L'ultima modifica è del 23 febbraio 2012 alle ore 06:40.
Che la pratica delle produzioni a chilometro zero possa essere uno dei rimedi al crescente inquinamento di cui sono afflitte le nostre metropoli è cosa assodata. Così come è ormai acquisito che coniugare innovazione, design, architettura di qualità e ridotto impatto energetico è la ricetta qualificante di qualsivoglia intervento in edilizia e urbanistica.

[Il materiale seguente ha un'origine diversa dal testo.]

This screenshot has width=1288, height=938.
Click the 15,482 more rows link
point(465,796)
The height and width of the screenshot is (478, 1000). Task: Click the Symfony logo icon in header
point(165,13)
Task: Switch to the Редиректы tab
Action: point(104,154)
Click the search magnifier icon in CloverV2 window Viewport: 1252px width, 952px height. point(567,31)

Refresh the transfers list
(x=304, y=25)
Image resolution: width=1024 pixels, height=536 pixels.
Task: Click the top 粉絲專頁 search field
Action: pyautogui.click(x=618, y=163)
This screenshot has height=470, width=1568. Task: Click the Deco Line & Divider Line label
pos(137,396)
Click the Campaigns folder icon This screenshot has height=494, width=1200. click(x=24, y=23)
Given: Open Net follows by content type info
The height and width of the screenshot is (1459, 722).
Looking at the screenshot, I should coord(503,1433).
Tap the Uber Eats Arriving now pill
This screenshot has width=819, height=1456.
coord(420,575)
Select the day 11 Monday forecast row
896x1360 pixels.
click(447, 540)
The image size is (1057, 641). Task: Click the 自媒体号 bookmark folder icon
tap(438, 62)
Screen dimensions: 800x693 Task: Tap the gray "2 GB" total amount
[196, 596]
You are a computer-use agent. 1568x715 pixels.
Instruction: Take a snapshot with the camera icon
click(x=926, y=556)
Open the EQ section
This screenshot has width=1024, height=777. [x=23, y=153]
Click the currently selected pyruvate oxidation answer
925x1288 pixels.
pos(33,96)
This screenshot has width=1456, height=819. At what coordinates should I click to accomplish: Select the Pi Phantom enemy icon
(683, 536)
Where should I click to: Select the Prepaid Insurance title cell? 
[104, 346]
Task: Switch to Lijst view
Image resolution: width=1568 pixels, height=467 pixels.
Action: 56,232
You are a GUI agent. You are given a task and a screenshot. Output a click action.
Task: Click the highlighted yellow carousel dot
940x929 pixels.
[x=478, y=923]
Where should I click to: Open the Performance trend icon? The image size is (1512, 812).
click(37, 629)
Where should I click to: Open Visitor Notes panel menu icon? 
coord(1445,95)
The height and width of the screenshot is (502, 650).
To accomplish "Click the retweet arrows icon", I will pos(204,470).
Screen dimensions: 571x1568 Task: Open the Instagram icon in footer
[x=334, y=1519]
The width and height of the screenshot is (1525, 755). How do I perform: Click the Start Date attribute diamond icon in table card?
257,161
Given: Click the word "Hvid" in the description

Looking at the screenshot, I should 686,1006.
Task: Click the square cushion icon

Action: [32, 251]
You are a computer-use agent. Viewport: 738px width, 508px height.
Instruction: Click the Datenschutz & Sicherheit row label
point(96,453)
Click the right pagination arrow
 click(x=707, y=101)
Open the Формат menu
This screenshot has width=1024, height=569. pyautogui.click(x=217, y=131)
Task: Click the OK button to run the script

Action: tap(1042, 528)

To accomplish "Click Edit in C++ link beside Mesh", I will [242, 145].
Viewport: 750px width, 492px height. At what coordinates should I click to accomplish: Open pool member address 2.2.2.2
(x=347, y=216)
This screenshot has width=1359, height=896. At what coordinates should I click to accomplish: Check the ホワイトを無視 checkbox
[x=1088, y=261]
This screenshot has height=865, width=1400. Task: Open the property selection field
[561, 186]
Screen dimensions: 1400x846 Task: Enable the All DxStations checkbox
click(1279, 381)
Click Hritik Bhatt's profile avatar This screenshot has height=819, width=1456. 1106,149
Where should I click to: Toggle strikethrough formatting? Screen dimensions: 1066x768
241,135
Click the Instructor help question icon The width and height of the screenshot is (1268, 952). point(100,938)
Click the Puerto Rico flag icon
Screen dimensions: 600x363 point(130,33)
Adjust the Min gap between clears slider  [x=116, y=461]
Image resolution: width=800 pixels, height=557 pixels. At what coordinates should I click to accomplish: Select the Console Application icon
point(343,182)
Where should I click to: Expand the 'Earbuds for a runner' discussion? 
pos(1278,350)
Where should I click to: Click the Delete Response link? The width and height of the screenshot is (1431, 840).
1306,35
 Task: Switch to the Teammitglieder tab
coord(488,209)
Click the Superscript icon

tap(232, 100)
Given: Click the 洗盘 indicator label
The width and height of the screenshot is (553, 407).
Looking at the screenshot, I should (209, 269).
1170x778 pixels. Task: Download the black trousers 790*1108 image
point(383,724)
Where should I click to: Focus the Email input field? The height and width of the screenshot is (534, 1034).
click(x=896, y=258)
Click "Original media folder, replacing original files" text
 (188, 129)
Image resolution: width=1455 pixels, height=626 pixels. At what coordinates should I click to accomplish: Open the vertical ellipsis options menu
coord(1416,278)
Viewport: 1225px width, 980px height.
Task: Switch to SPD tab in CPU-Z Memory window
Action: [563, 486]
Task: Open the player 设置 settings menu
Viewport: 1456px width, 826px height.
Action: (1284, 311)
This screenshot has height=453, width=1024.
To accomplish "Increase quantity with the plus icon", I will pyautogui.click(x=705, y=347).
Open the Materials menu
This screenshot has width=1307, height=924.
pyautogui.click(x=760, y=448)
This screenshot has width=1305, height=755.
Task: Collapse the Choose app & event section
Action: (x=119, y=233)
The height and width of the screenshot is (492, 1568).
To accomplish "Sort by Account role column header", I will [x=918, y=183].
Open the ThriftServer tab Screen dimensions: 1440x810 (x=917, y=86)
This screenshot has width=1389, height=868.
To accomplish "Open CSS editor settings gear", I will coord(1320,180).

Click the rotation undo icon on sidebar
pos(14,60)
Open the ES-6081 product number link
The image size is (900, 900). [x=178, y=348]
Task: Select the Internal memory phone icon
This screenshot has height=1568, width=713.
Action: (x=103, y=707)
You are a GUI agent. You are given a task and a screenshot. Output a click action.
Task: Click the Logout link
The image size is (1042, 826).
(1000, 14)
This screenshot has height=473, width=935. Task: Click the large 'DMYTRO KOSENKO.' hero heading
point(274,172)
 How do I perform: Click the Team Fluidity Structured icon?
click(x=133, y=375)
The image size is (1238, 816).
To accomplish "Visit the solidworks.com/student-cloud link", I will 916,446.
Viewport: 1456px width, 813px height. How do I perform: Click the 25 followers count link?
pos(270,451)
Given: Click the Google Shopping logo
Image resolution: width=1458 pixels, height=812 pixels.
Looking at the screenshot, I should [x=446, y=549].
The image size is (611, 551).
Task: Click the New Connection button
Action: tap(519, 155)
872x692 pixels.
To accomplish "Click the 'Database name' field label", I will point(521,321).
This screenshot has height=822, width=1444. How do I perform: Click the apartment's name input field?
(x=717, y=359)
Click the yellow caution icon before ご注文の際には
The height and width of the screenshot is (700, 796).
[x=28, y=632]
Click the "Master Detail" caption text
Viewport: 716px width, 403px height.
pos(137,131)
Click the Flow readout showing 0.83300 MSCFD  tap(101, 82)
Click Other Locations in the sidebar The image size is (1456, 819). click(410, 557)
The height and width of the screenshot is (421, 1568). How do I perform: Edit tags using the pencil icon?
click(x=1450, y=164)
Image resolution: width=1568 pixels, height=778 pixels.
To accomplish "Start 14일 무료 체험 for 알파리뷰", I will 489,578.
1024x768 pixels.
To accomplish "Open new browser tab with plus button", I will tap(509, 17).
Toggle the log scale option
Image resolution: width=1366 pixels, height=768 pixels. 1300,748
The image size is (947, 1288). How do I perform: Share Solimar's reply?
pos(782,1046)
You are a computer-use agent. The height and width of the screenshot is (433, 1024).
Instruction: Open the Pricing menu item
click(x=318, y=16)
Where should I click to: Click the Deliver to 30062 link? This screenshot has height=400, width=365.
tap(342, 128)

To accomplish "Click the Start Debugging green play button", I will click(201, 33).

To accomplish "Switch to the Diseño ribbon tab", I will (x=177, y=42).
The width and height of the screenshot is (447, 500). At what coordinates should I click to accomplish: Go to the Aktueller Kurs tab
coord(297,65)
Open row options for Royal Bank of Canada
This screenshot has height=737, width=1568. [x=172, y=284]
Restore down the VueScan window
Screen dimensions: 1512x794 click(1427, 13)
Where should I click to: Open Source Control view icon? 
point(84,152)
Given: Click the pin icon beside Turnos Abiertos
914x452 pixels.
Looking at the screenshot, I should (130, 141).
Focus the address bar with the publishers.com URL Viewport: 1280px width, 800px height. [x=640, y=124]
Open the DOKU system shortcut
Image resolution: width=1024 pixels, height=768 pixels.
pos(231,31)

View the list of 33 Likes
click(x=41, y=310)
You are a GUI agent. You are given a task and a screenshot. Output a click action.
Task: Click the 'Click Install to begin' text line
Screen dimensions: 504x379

Stabilire in un disciplinare di concorso internazionale di idee - quello nello specifico lanciato dall'Expo 2015 di Milano per le architetture di servizio dell'esposizione universale - che è titolo premiante in maniera prevalente la vicinanza entro 350 chilometri dalla sede dell'evento dei fornitori dei materiali necessari a realizzare le opere progettate appare però chiaramente come un'altra cosa: una sorta di protezionismo in salsa padana che va contro ogni regola sulla concorrenza. L'auspicio, nell'epoca del mercato globale e a un paio di mesi dal termine delle celebrazioni per i 150 anni dell'unità d'Italia, è che le legittime preoccupazioni ambientali non diventino una sorta di foglia di fico per giustificare, o peggio nascondere, procedure non corrette che vanno contro le regole comunitarie.